■ CONSIGNA DEL EJERCICIO
Redacte la continuación del pasaje sobre el cometa Halley a partir de su última oración.

■ PASAJE SELECCIONADO
********
Según estudios científicos, la primera referencia a este cuerpo celeste se remonta a un registro de astrónomos chinos en el año 240 a. C., aunque se especula que una “bola de fuego” avistada en Grecia entre 467 y 466 a. C. podría haber sido el célebre viajero. Se dice que el Tapiz de Bayeux, obra medieval de mediados del siglo XI que narra la conquista normanda de Inglaterra, incluye en sus bordados la representación del cometa Halley. Asimismo, se piensa que su tránsito del año 1301 debió inspirar la Estrella de Belén que flota en el cuadro La adoración de los Reyes Magos, pintado por el italiano Giotto alrededor de 1305.
Durante mucho tiempo, los ignorantes habitantes del pasado consideraron a los cometas piratas intergalácticos o heraldos negros que presagiaban guerras, muertes o cataclismos. Por supuesto, el cometa de marras no escapó al estigma, ni siquiera cuando el astrónomo y matemático inglés Edmond Halley (1656-1742) —quien le dio su tarjeta de identidad y lo bautizó con su nombre— demostró que no se trataba de un castigo de los dioses ni de nada sobrenatural, sino de un objeto espacial que se movía normalmente por su órbita.
********
■ EXTRACTO DE DATOS

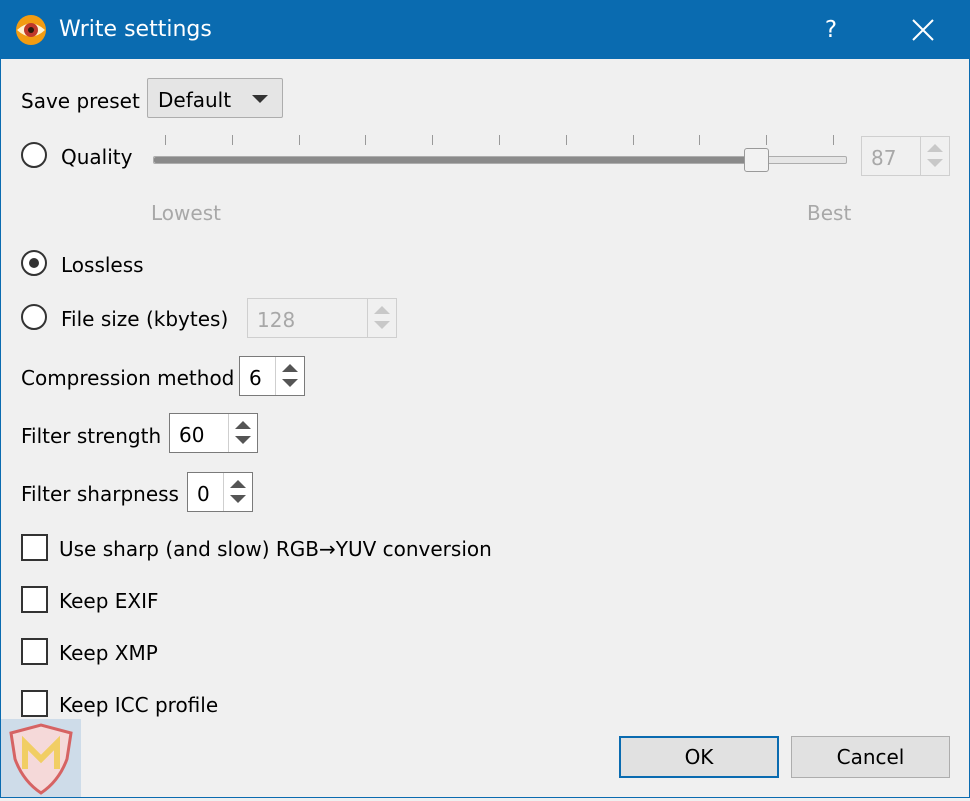 This screenshot has height=801, width=970. I want to click on quality-max-label: Best, so click(830, 213).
********
■ SOLUCIÓN PROPUESTA
En 1705, el discípulo predilecto de Isaac Newton, basándose justamente en el tratado de gravitación y los movimientos planetarios de su maestro, advirtió similitudes en los reportes de tres cometas brillantes que cruzaron los cielos en 1531, 1607 y 1682. En una audaz predicción, Halley sugirió que, en lugar de tres, se trataba del mismo cometa que iba y venía en un rango periódico de 75 o 76 años. Basado en esa deducción, anticipó que el cometa regresaría en 1758 y, aunque la vida no le alcanzó para ver su pronóstico rutilante en el firmamento, tuvo razón.
Tampoco le faltó razón a Mark Twain, cuya existencia estuvo increíblemente enmarcada por el astro. En 1909, el célebre escritor estadounidense sentenció: “Vine al mundo con el cometa Halley en 1835. Vuelve de nuevo el próximo año, y espero marcharme con él”. El 21 de abril de 1910, mientras el Halley pasaba con su blanquecino penacho por el cielo nocturno, Mark Twain moría de un infarto.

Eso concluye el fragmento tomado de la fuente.